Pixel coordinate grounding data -
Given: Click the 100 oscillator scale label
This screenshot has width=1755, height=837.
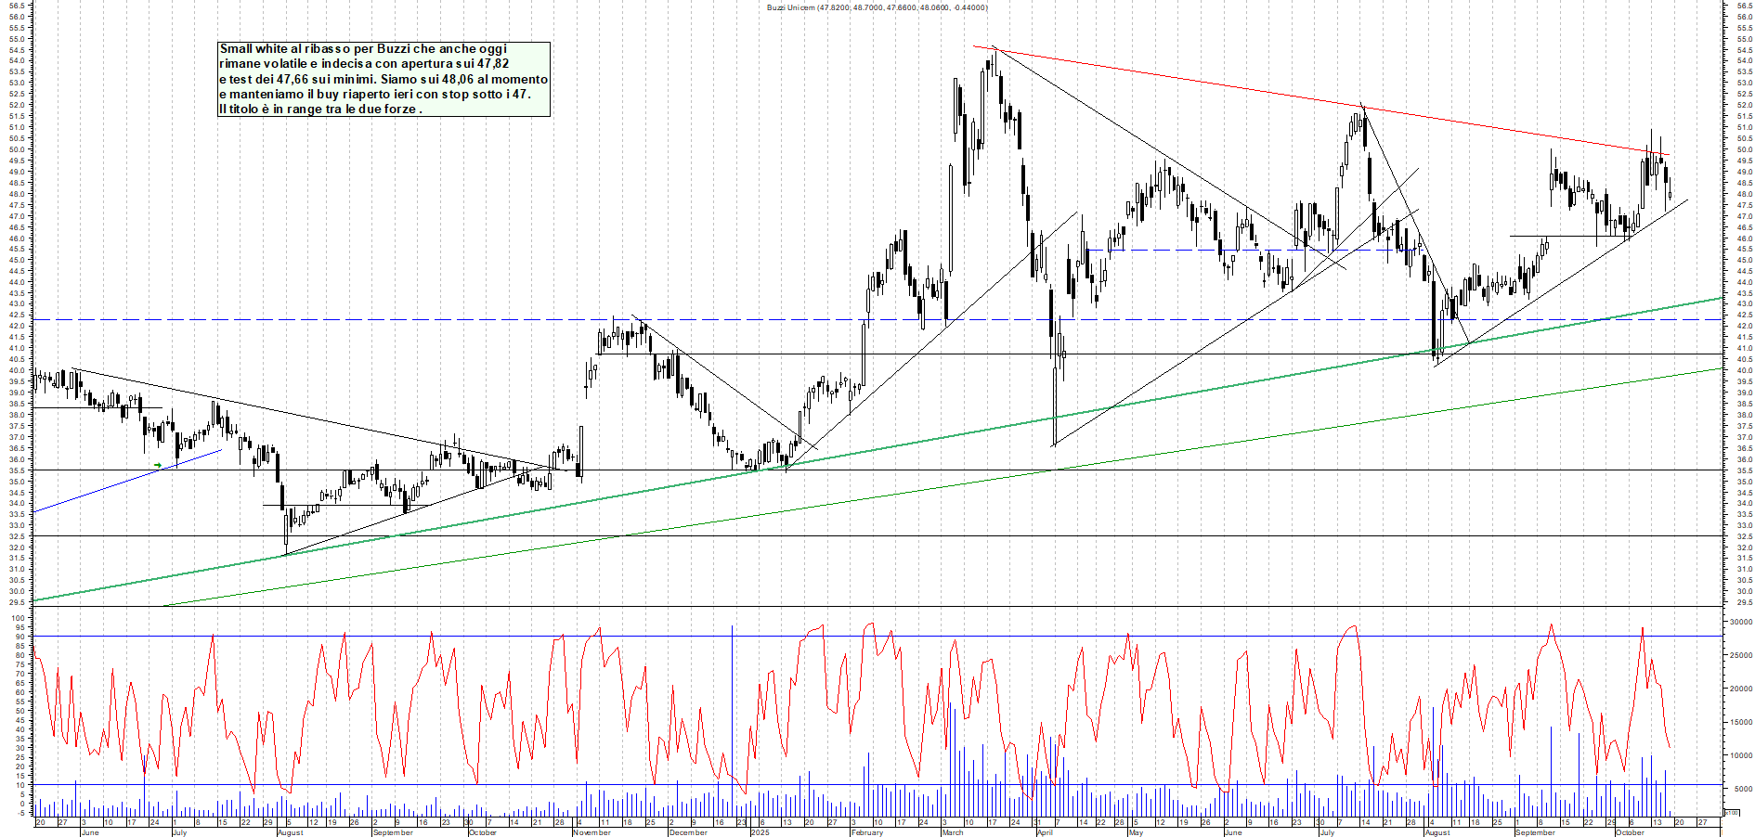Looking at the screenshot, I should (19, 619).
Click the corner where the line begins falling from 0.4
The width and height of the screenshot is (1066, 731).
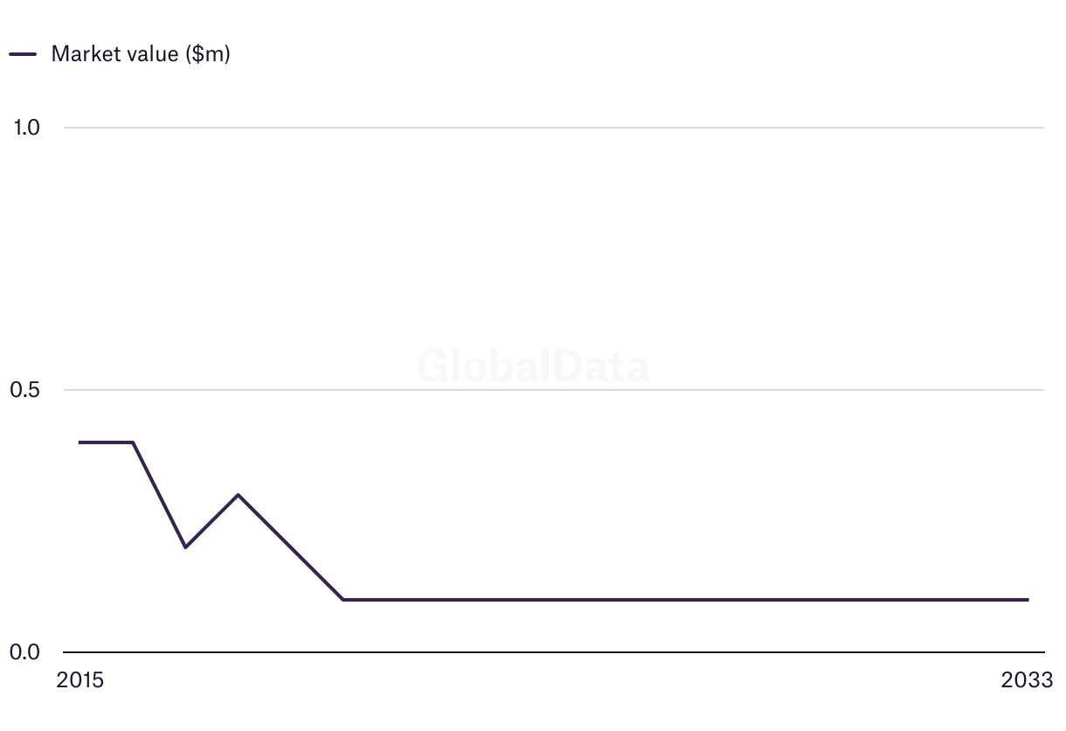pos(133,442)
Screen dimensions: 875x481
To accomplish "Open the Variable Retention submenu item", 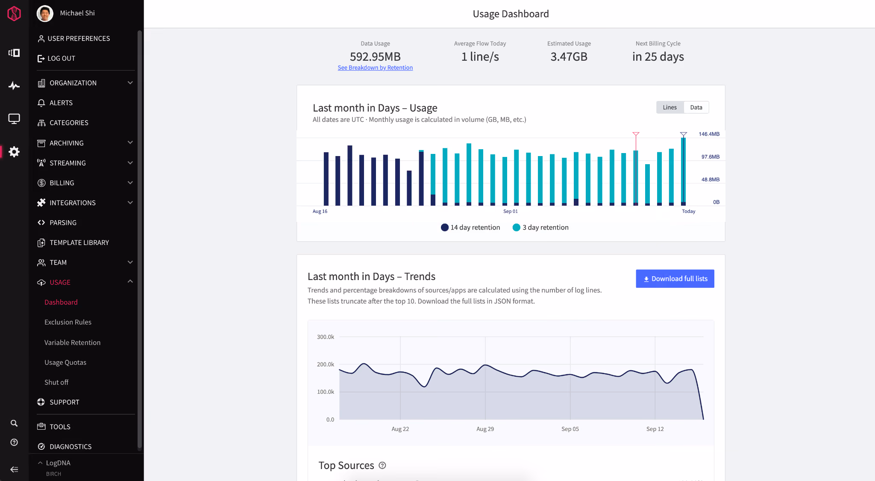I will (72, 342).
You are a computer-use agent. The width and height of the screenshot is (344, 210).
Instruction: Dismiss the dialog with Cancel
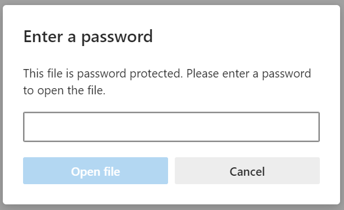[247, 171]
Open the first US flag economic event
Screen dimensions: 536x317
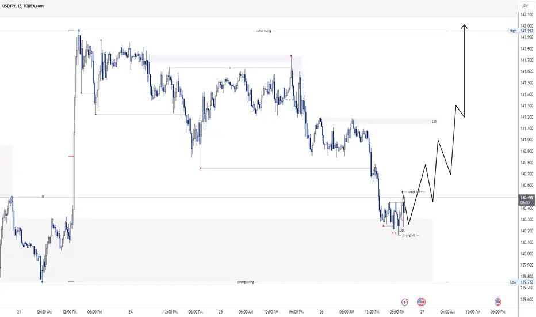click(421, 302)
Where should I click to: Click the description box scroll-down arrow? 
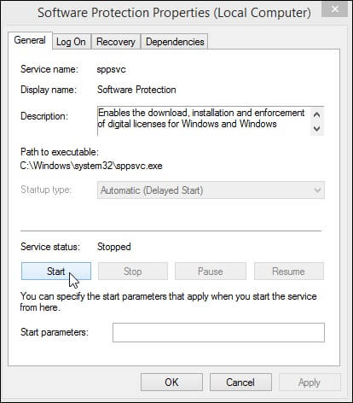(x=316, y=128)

Problem description -
Copy the records above from the first line through the line containing "Screen dimensions: 875x481", both included, and leave out any pictures.

Result of the exercise -
Given: Click the 100 oscillator scale label
This screenshot has width=1755, height=837.
Looking at the screenshot, I should (19, 619).
Click the corner where the line begins falling from 0.4
The width and height of the screenshot is (1066, 731).
pos(133,442)
Screen dimensions: 875x481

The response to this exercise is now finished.